È in rapidissima evoluzione il quadro politico italiano. Fra pochi mesi, o forse fra poche settimane, nulla potrebbe essere più come l’abbiamo conosciuto sino all’inizio d’agosto. La crisi di governo e la nascita dell’esecutivo giallorosso hanno sbloccato la situazione, e nessuno può dire se l’orizzonte a medio e lungo periodo sia di maggiore, o minore stabilità. 



Per Giuseppe Conte, passato con disinvoltura da “avvocato del popolo” a premier vero della convergenza fra 5 Stelle e Pd, il rapido avvicinamento fra i due partiti in chiave di alleanza nelle elezioni locali costituisce senza dubbio una buona notizia. Se ci sarà una qualche forma di collaborazione, se dalle parti di Perugia si proverà questa ardita convergenza, il governo ne trarrà un enorme vantaggio in termine di solidità della coalizione. Il condizionale è d’obbligo, perché i tempi potrebbero non essere maturi, e l’elettorato (umbro, e non solo) potrebbe non capire. Del resto, il terreno scelto per l’esperimento appare accidentato e in forte salita, dopo lo scandalo della sanità che ha travolto il governo regionale di Catiuscia Marini, ultima di un’ininterrotta serie di governatori di sinistra.



L’incredibile cedevolezza con cui Di Maio si è arreso all’idea è parsa ai più strana: sino alla scorsa settimana l’alleanza con il Pd veniva respinta con sdegno dallo stato maggiore pentastellato. Oggi diventa una prospettiva possibile, seppur ammantata di accordo civico, con i partiti ai margini. Perché Di Maio ha cambiato idea così repentinamente? Se l’elettorato umbro dovesse bocciare lo schema giallorosso, il governo ne uscirebbe indebolito, e Salvini fortemente rilanciato.

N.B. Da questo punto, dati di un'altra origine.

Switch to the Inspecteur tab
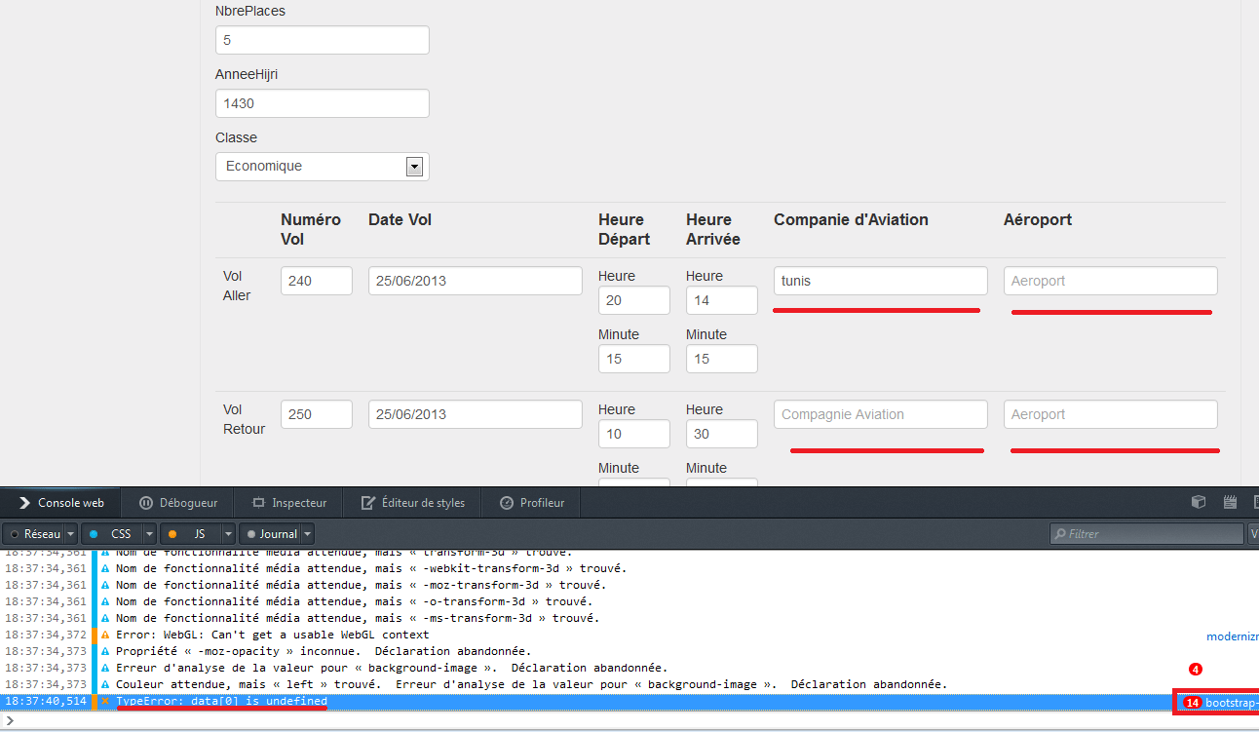Viewport: 1259px width, 732px height. tap(288, 502)
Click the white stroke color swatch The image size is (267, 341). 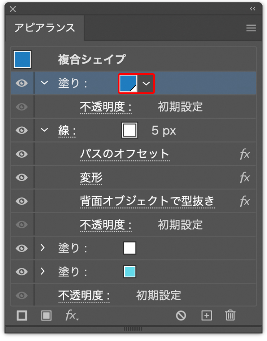point(130,130)
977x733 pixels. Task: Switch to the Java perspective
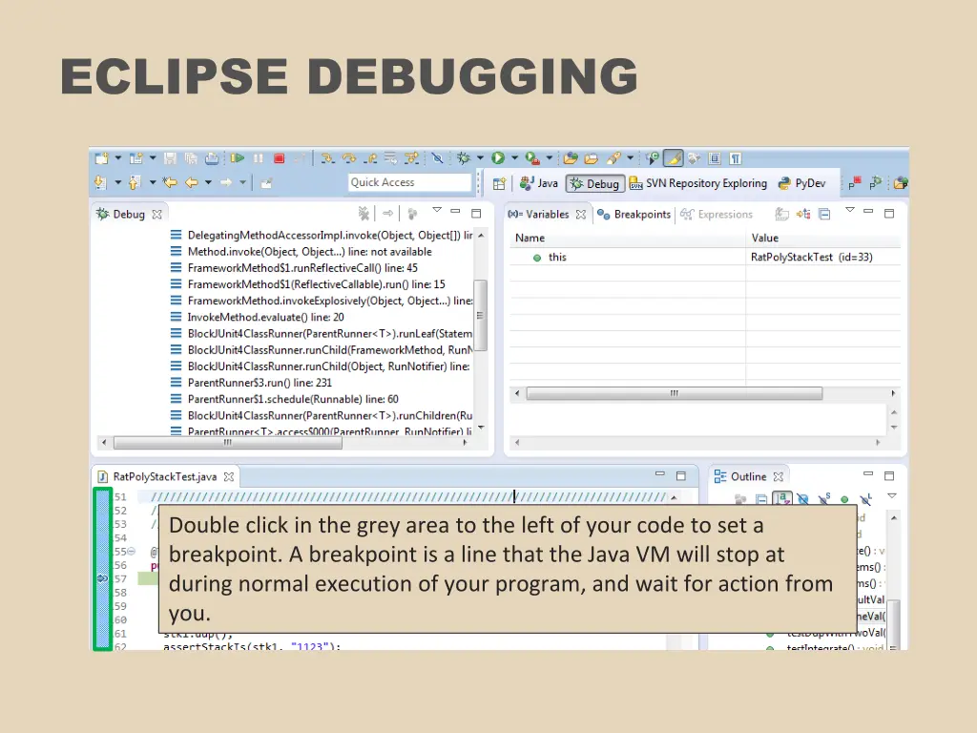539,183
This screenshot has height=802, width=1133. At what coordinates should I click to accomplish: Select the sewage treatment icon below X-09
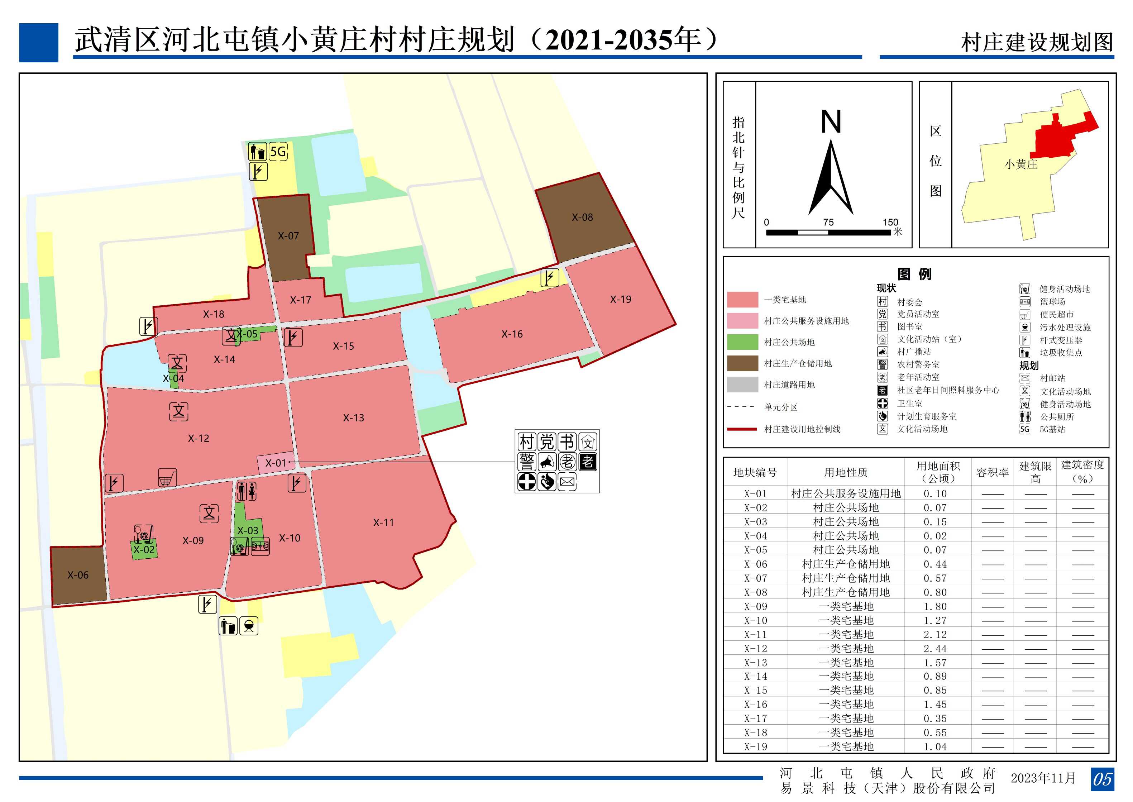[249, 626]
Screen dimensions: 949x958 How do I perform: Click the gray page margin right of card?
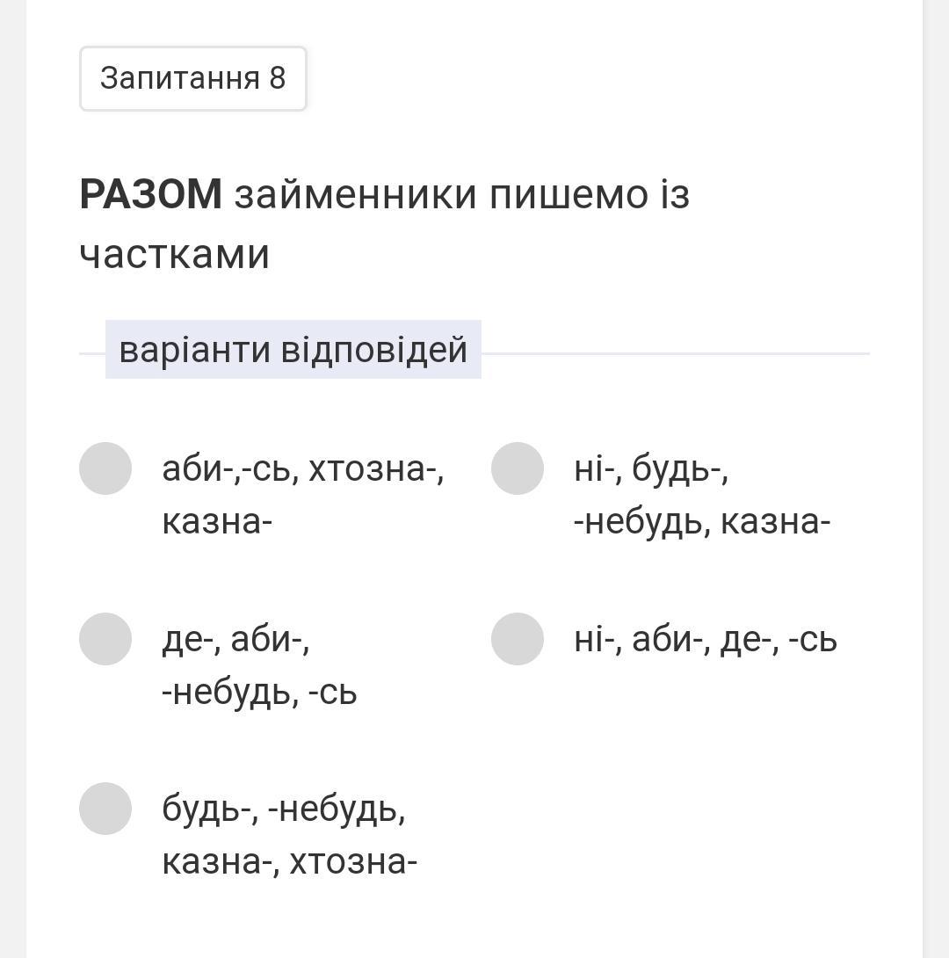tap(936, 479)
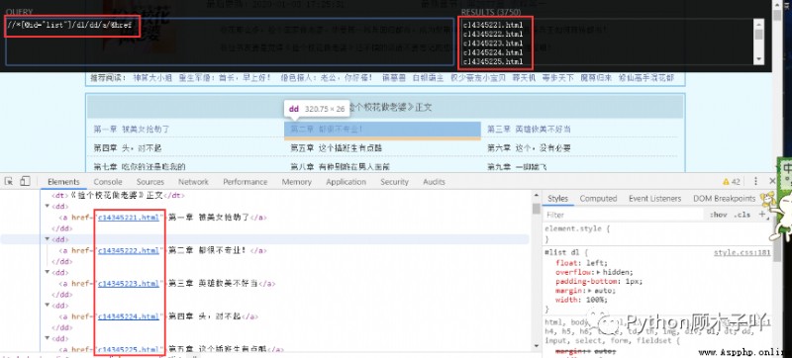Image resolution: width=792 pixels, height=358 pixels.
Task: Activate the inspect element picker icon
Action: click(9, 182)
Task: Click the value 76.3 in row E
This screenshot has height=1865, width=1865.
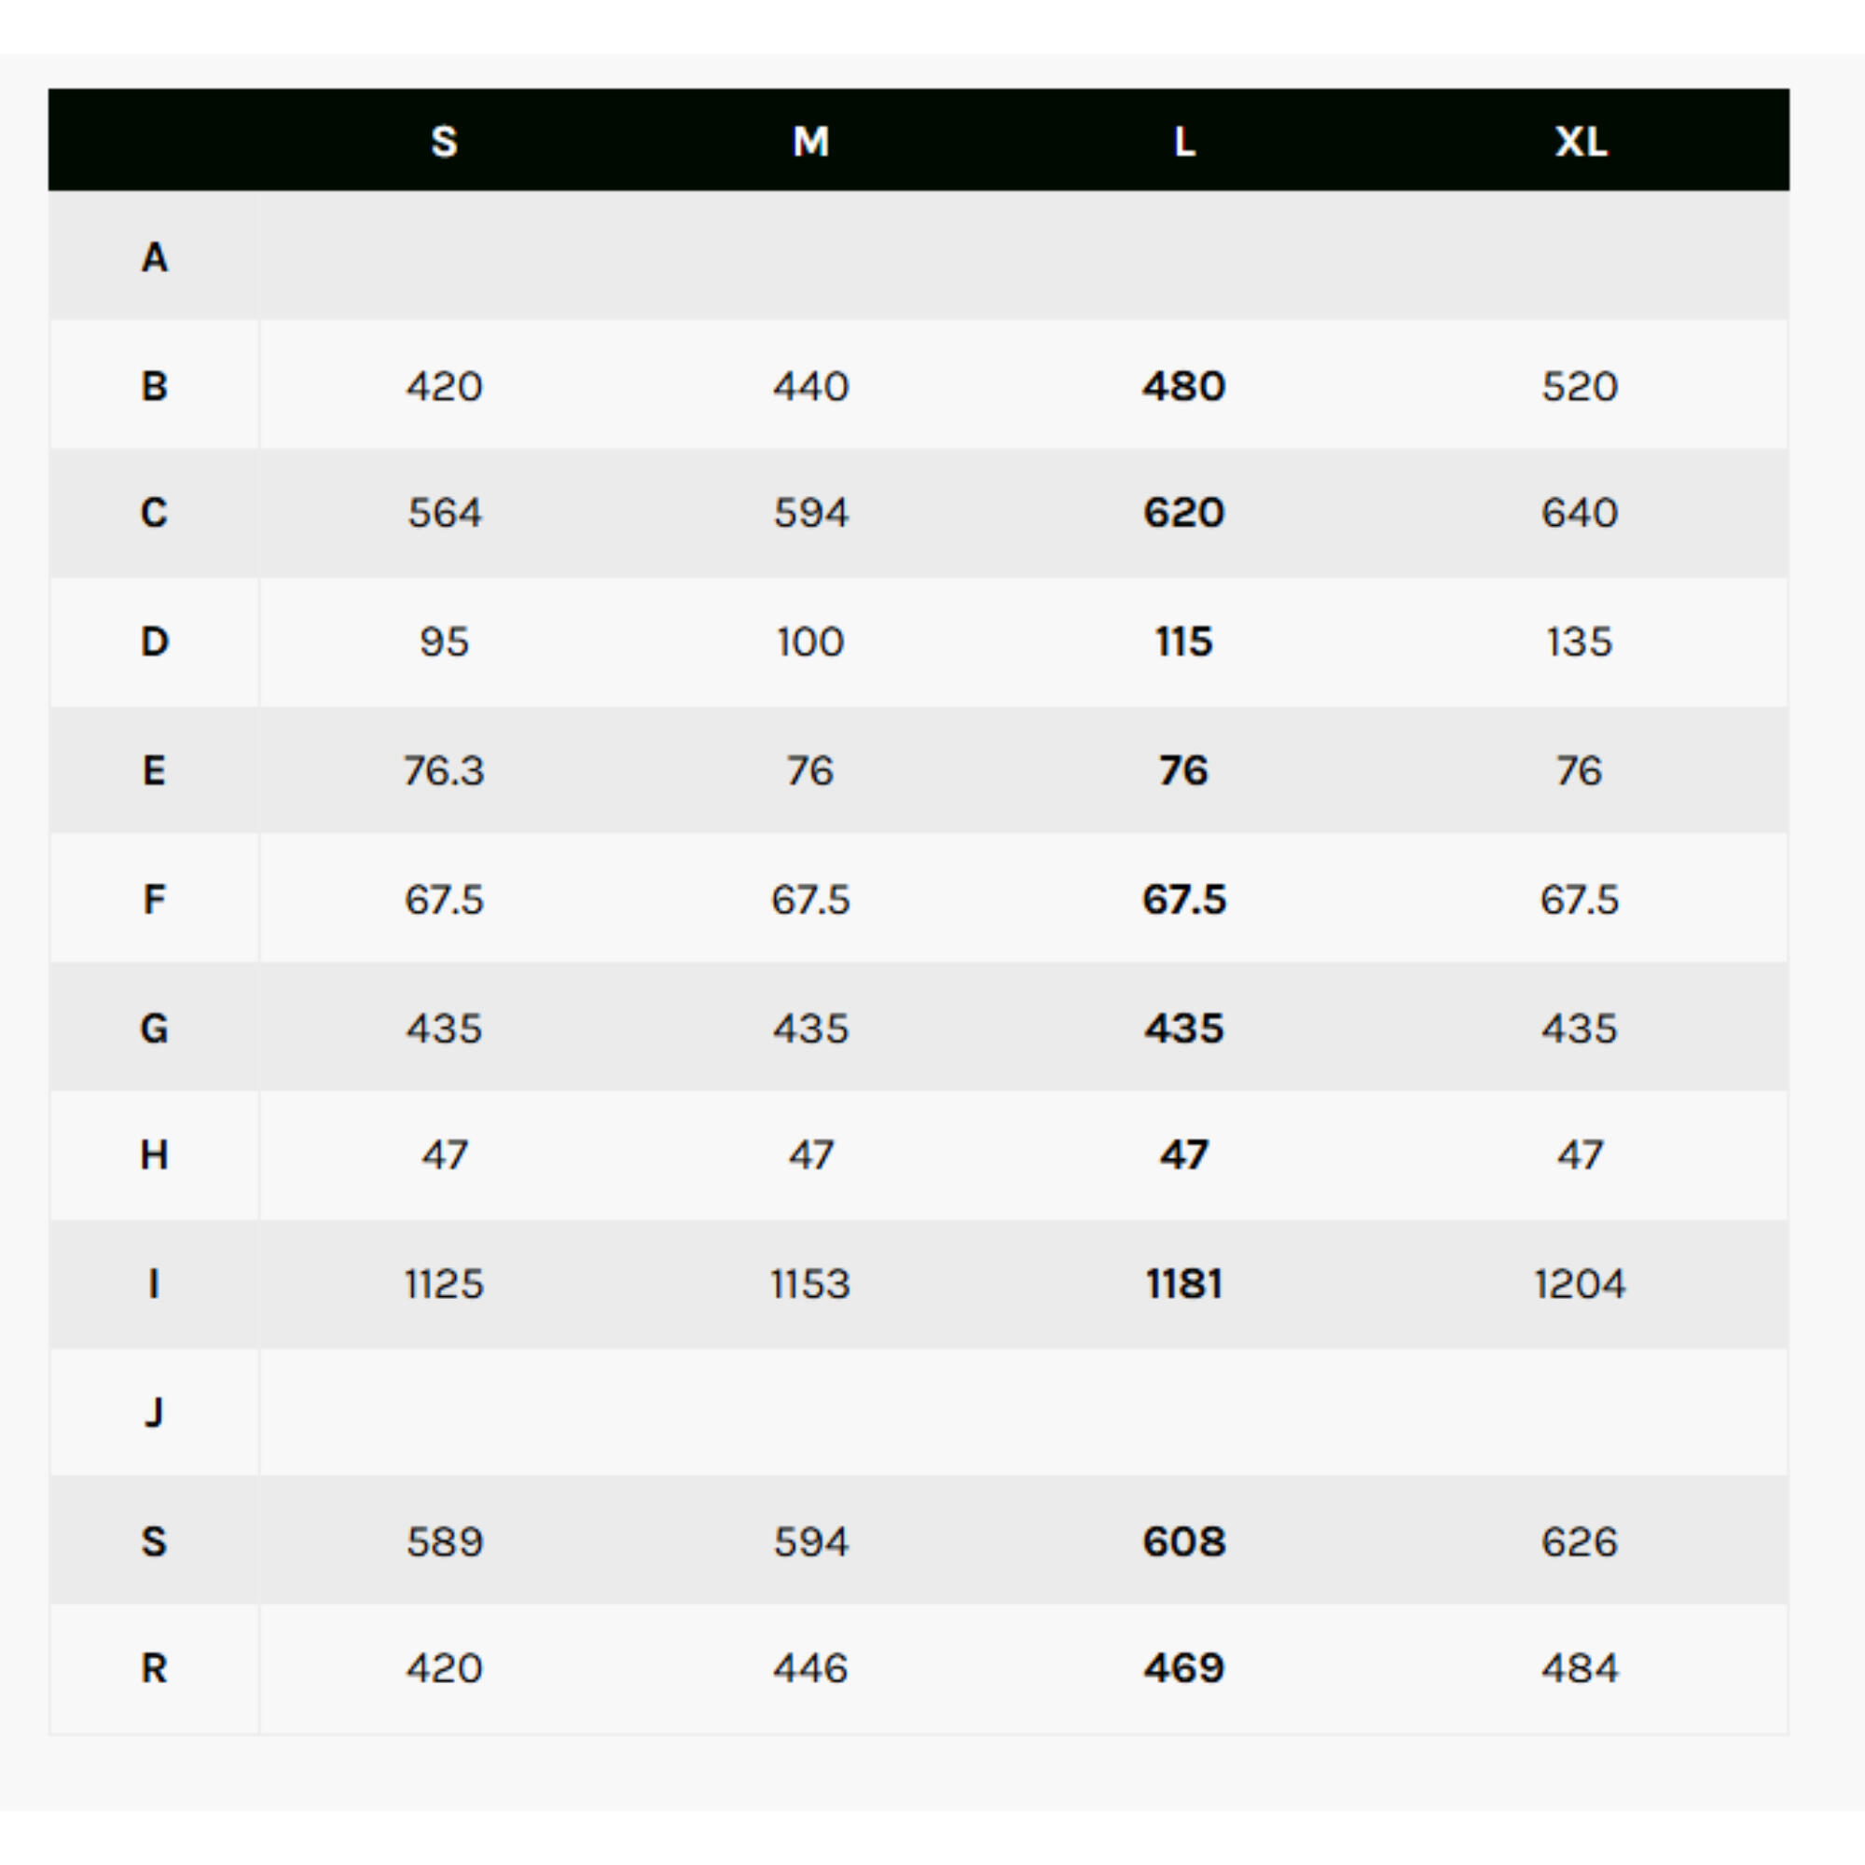Action: pos(444,770)
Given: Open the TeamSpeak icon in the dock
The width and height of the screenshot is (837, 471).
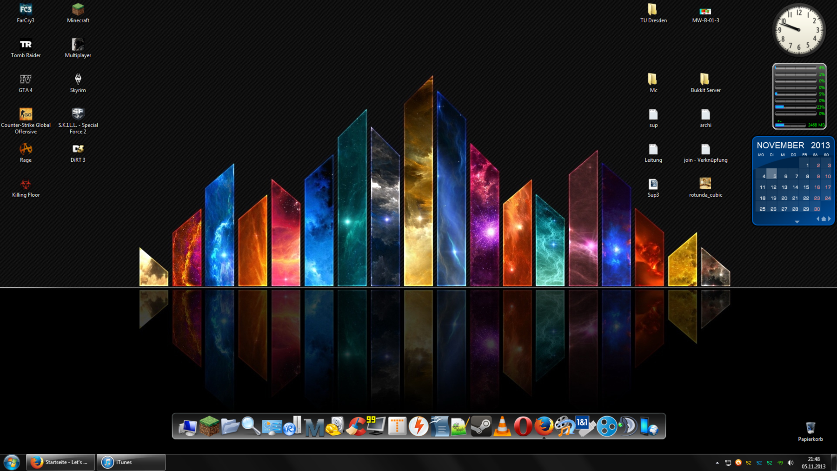Looking at the screenshot, I should (x=628, y=426).
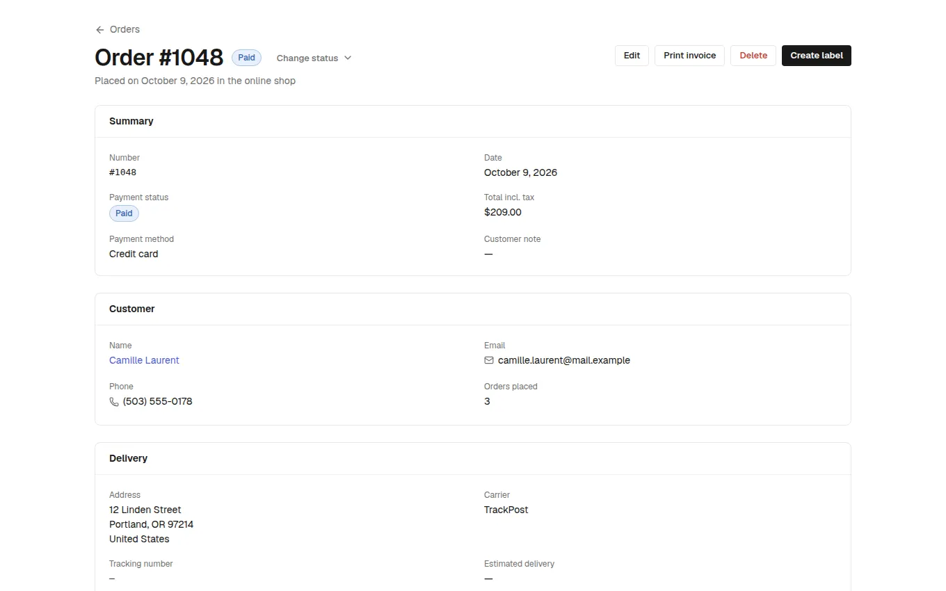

Viene allora da pensare male: che si voglia compiere questo gioco di alambicchi in una regione piccola e marginale per testare il risultato, e magari scartarlo, se dovesse risultare fallimentare. In ogni caso, il voto umbro del 27 ottobre avrà un’importanza molto superiore al suo valore intrinsecamente locale.



Nel frattempo poi almeno altri due fattori potrebbero mettere alle corde il neonato esecutivo Conte bis. Il primo è rappresentato dal rischio sempre più concreto della scissione del Pd. L’allarme è talmente concreto da portare Dario Franceschini, dal palco della corrente di Area Dem, ad appellarsi a Renzi perché eviti la frattura. I segnali che indicano l’imminente creazione di gruppi parlamentari autonomi facenti capo all’ex premier sono infatti sempre più numerosi. E lo strappo potrebbe avvenire persino prima della Leopolda, fissata per il 18 ottobre, a Firenze.

Se Renzi dovesse rompere, l’intero quadro politico italiano ne uscirebbe terremotato. Il Pd sarebbe lacerato e sospinto verso sinistra, con una parte dei renziani che probabilmente rimarrebbe come quinta colonna nella casa madre, e il leader impegnato a costruire una formazione che guarda al centro, che potrebbe attrarre anche spezzoni di Forza Italia. Nell’immediato il governo non rischierebbe, ma nel medio periodo Renzi sarebbe il titolare della golden share sull’esecutivo. Potrebbe decretarne la fine in ogni momento.

Le forze di maggioranza poi farebbero bene a non sottovalutare la nuova strategia delineata da Salvini a Pontida: il “governo del popolo” contrapposto al “governo del palazzo”, attraverso lo strumento referendario. Non solo sulla legge elettorale, ma anche su altri temi, in primo luogo sulla sicurezza, se i due decreti voluti dall’ex ministro dell’Interno verranno stravolti. E la scorciatoia di far chiedere i referendum dalle Regioni, invece che raccogliere le firme, rappresenta un escamotage da non sottovalutare. La cabina elettorale usata come clava contro il parlamento, per mettere sotto pressione continua l’asse giallorosso, alla ricerca di un punto di rottura. In fondo, ricorrere alle Regioni consentirebbe a Salvini anche un altro risultato: far dimenticare il nulla di fatto sul terreno dell’autonomia differenziata, tema che sembra ormai impantanato in maniera forse irrimediabile. 

Il movimentismo leghista poi potrebbe estrinsecarsi anche su un altro piano: porte aperte a “tutti gli uomini di buona volontà” (sempre parole di Salvini a Pontida). È l’annuncio di una Lega pronta ad accogliere chi viene da altri partiti, a cominciare da Forza Italia, ma anche qualche 5 Stelle deluso, specie al Sud. Sinora quelle porte erano rimaste praticamente sprangate, salvo poche eccezioni.

Già a Natale, insomma, la mappa politica italiana potrebbe essere significativamente differente da oggi.